# Prong collar in Germany



## Lucifer-Hope (Aug 18, 2017)

Can anyone please let me know if they know if I can use the prong collar in Germany. I’m planning to travel to Germany from Greece for vacation and the only thing I could find is that they don’t allow electrical fence, anti-bark, collars with remote control.
If anybody knows 100% if it’s illegal or legal please let me know because I don’t want to have any problems i heard that they can take my dog away for me and I would die if that happened.
Thank you in advance!


----------



## Pytheis (Sep 23, 2016)

I don't know the answer, but I'll bump the thread so hopefully some others see it.


----------



## tim_s_adams (Aug 9, 2017)

Laws change. To be 100% sure you need to get this info from the german government...


----------



## wolfy dog (Aug 1, 2012)

Look up any German kennel club.


----------



## RunShepherdRun (Oct 5, 2009)

Yes, you can use a prong collar in Germany. The German Animal Welfare Law (Tierschutzgesetz) prohibits measures that cause significant pain, suffering, and damage to an animal. Thus it depends on how you use the prong collar. But the collar per se is allowed. 
It is illegal in Switzerland and Austria though, with the exception of working police K9s.
German native here.


----------



## dogbyte (Apr 5, 2002)

They are not cheap, but worth every penny.
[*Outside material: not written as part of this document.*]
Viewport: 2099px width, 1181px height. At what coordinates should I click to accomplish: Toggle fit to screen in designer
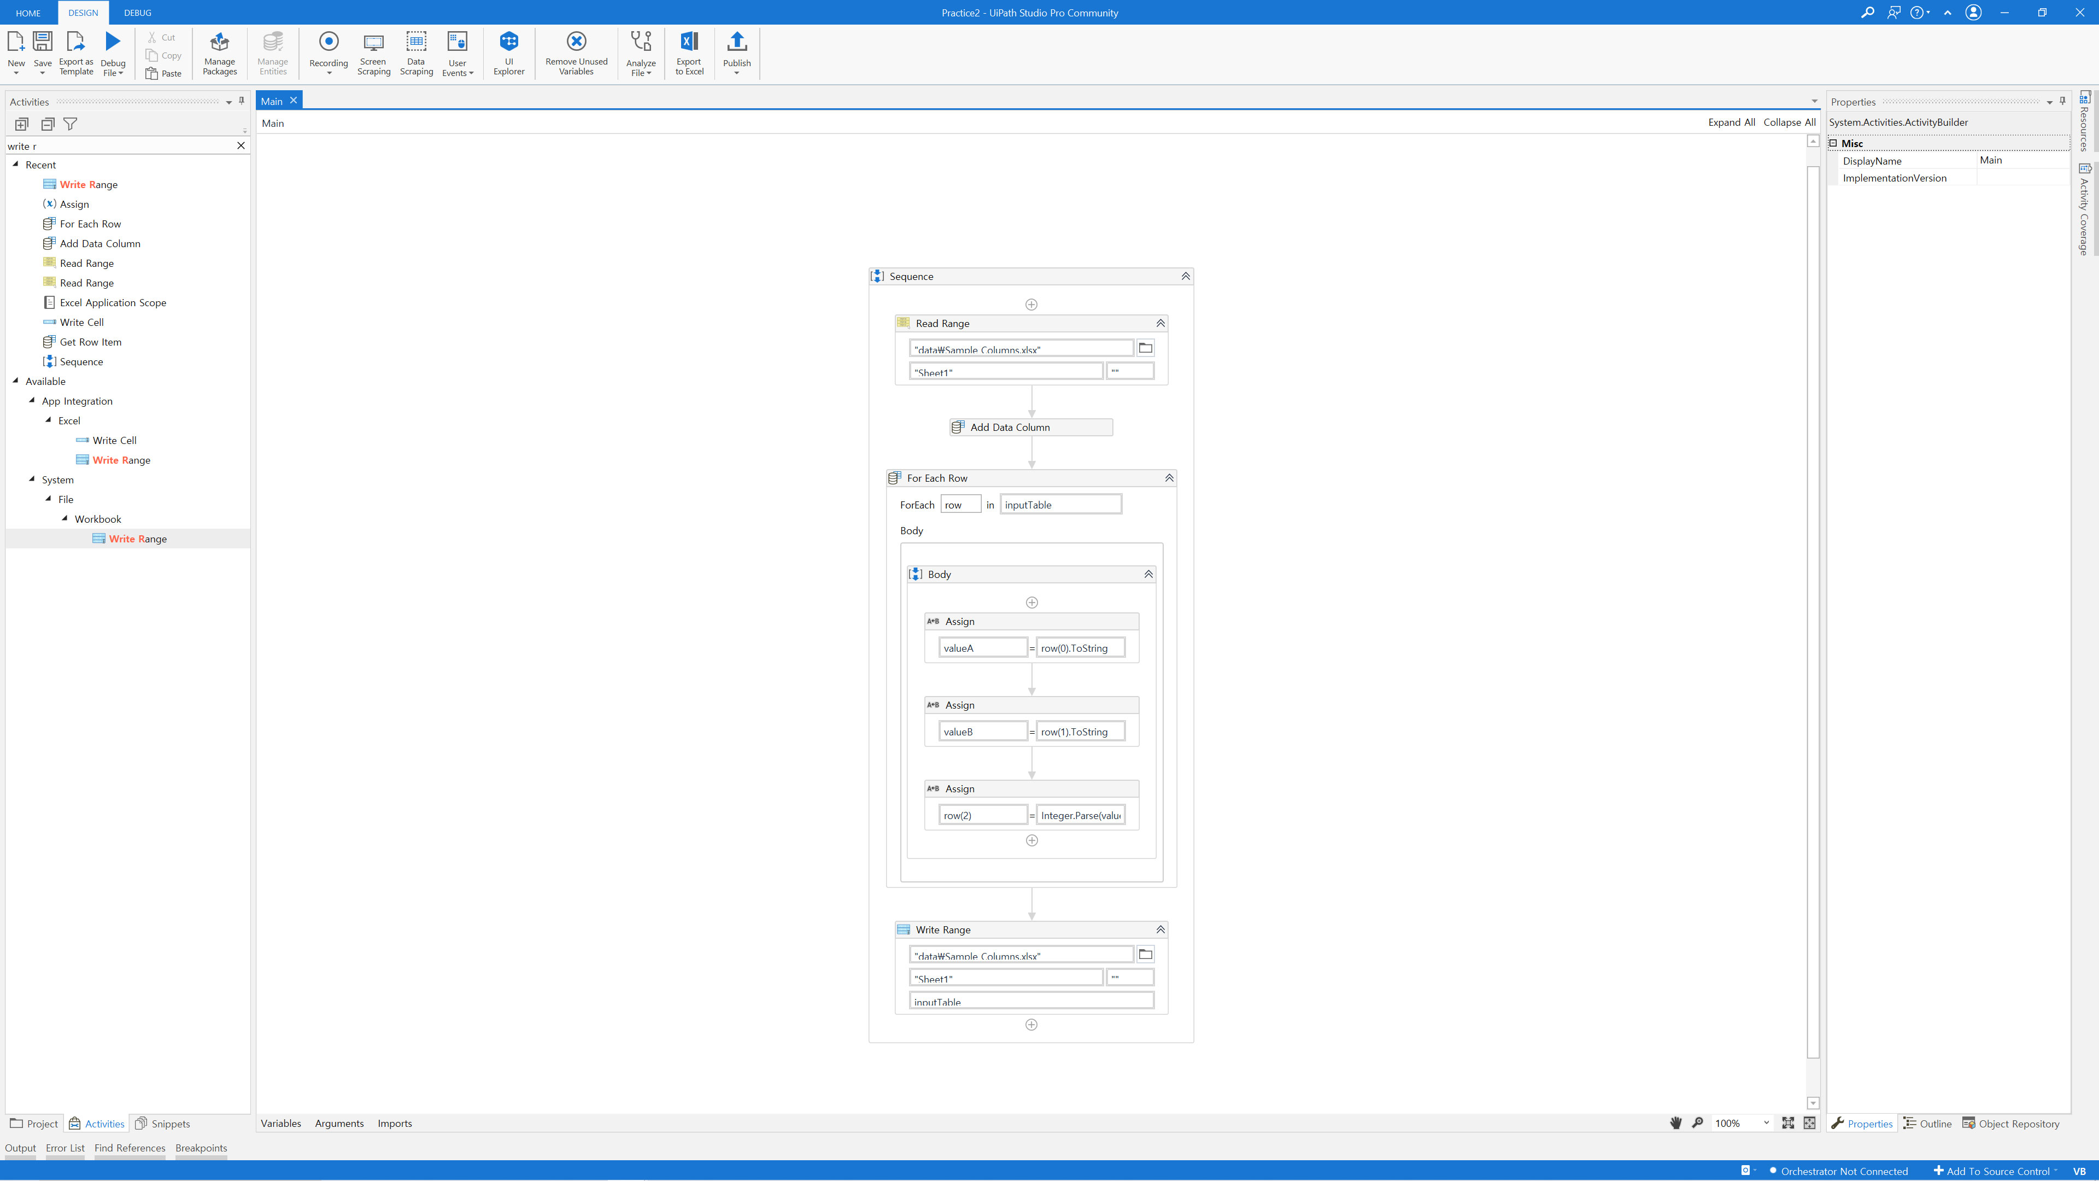[1788, 1123]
A Keeper Collar. Am using Rossi, the Dutch Shepeherd's, on Gunny. But he is out growing it fast so she is making Gunny one with an extra long "tug". the adjustable martingale part. And an extra long buckle part. I like the buckle on for safety and added adjustability. They conceal the prongs really nice, especially with a German Shepherds coat. Not as much correction as a regular prong, but love them.


----------



## wolfy dog (Aug 1, 2012)

dogbyte said:


> They are not cheap, but worth every penny. A Keeper Collar. Am using Rossi, the Dutch Shepeherd's, on Gunny. But he is out growing it fast so she is making Gunny one with an extra long "tug". the adjustable martingale part. And an extra long buckle part. I like the buckle on for safety and added adjustability. They conceal the prongs really nice, especially with a German Shepherds coat. Not as much correction as a regular prong, but love them.


I ordered one and can't wait to try it out. Thanks for the tip!


----------



## Lucifer-Hope (Aug 18, 2017)

RunShepherdRun said:


> Yes, you can use a prong collar in Germany. The German Animal Welfare Law (Tierschutzgesetz) prohibits measures that cause significant pain, suffering, and damage to an animal. Thus it depends on how you use the prong collar. But the collar per se is allowed.
> It is illegal in Switzerland and Austria though, with the exception of working police K9s.
> German native here.


I’m only using it because my dog after he got bit he got aggressive-scared with other dogs and I cannot control him without the prong. Me and my trainers are working on it but it’s been 10 months and it’s extremely hard in Greece because we have so many stray animals and obviously I cannot control them it’s not that my dog is trying to attack them but he’s barking and pulling me and if a dog comes near him he will just hide behind me and bark like crazy. Other than that we walk fine he will sit in a coffee place perfectly normal I can take him to shops ,trains everything basically.


----------



## dogbyte (Apr 5, 2002)

Just make sure you have the prong collar backed up with a buckle on or martingale type also attached to the lead


----------